A joint event with the Global History and Culture Centre.

Presentation, refreshments, discussion. All are welcome.

ABSTRACT
This talk explores the potentials and pitfalls of ‘relistening’ – or the reuse of oral histories – reflecting on the methodological and ethical issues which arise together with the surprises in store for those who choose to listen again. It draws on the findings of an ongoing research project, ‘Healthy Citizens? Migrant Identity and Constructions of Health in Post-War Australia’, funded by the Wellcome Trust.

Mid-twentieth century Australia was sold to potential migrants as a land of sunshine and plenty, and images of young, healthy ‘New Australian’ migrants were key to the domestic acceptance of a radical post-war immigration scheme. A rich and recently revitalised historiography of post-war migration has explored the wide gap between image and reality, yet the topic of health tends to be limited to an analysis of government policy and practice or subsumed within broader narratives of migrant settlement. On the whole, as sociologist Jean Martin observed in 1978, health professionals continue to play ‘the greatest part in defining the health situation of migrants’.

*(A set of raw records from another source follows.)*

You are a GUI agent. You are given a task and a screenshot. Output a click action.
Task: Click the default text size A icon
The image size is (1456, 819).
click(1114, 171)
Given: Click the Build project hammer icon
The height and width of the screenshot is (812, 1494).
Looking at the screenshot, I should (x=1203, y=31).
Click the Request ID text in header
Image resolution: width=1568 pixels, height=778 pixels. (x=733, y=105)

Archived oral histories offer a way to redress this imbalance, and, in the Australian case, this generation is well-represented. Interviews recorded with post-war migrants during the ‘heyday’ of Australian multiculturalism (1970s-1990s) are an invaluable source for the social history of medicine and health. Memories of medical screening, childbirth, hospitalisation, childhood illness and work-related injuries provide precious and sometimes painful windows into the lives of individuals and families caught up in Australia’s post-war immigration programme. Rather than passive subjects of medical expertise and government policy, many migrants emerge in their own telling as active agents in the maintenance of their health and that of their loved ones.

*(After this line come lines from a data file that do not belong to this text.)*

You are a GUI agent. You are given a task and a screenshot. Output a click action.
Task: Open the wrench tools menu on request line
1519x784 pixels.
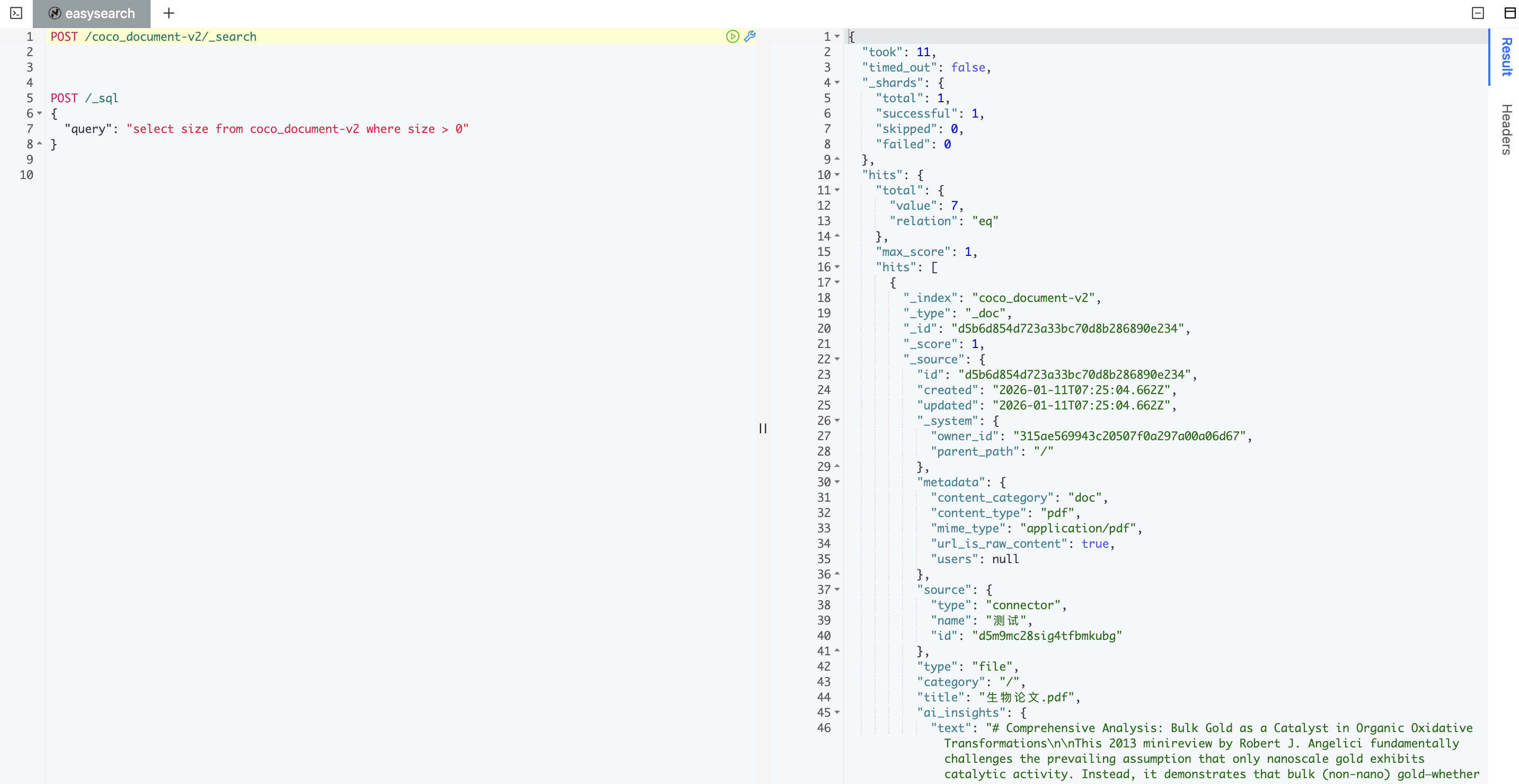tap(749, 37)
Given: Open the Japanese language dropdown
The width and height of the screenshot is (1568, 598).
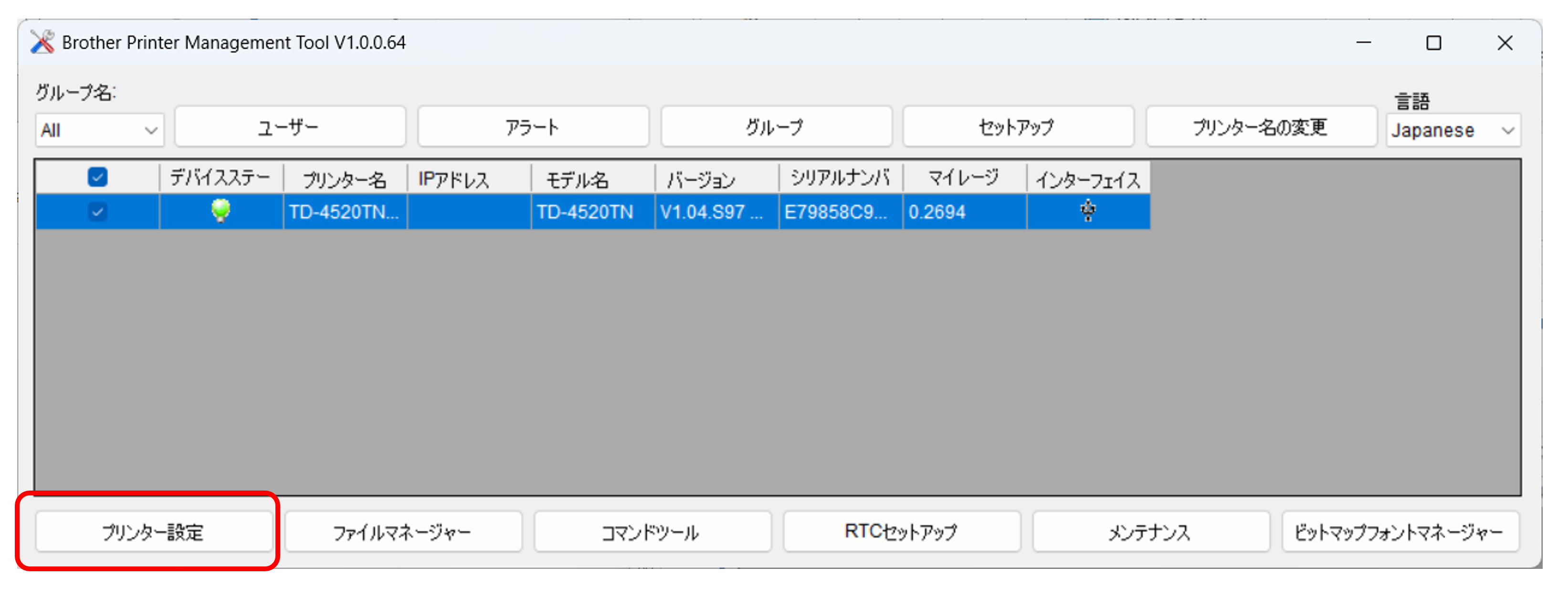Looking at the screenshot, I should coord(1452,130).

Dr Eureka Henrich is a Research Fellow in Conflict, Memory and Legacy at the University of Hertfordshire and an Honorary Associate of the Menzies Australia Institute, King’s College London. She was previously Wellcome Trust Research Fellow in Medical Humanities at the University of Leicester. Eureka’s work explores histories of migration, health, heritage and memory in Australian and transnational contexts. Her recent publications include ‘Mobility, Migration and Modern Memory’ in The Past in the Present: History, Memory and Public Life (Routledge, 2018) and History, Historians and the Immigration Debate: Going Back to Where We Came From (Palgrave, 2019), co-edited with Julian M. Simpson. Eureka originally hails from Sydney, where she was awarded a PhD in History from the University of New South Wales in 2012.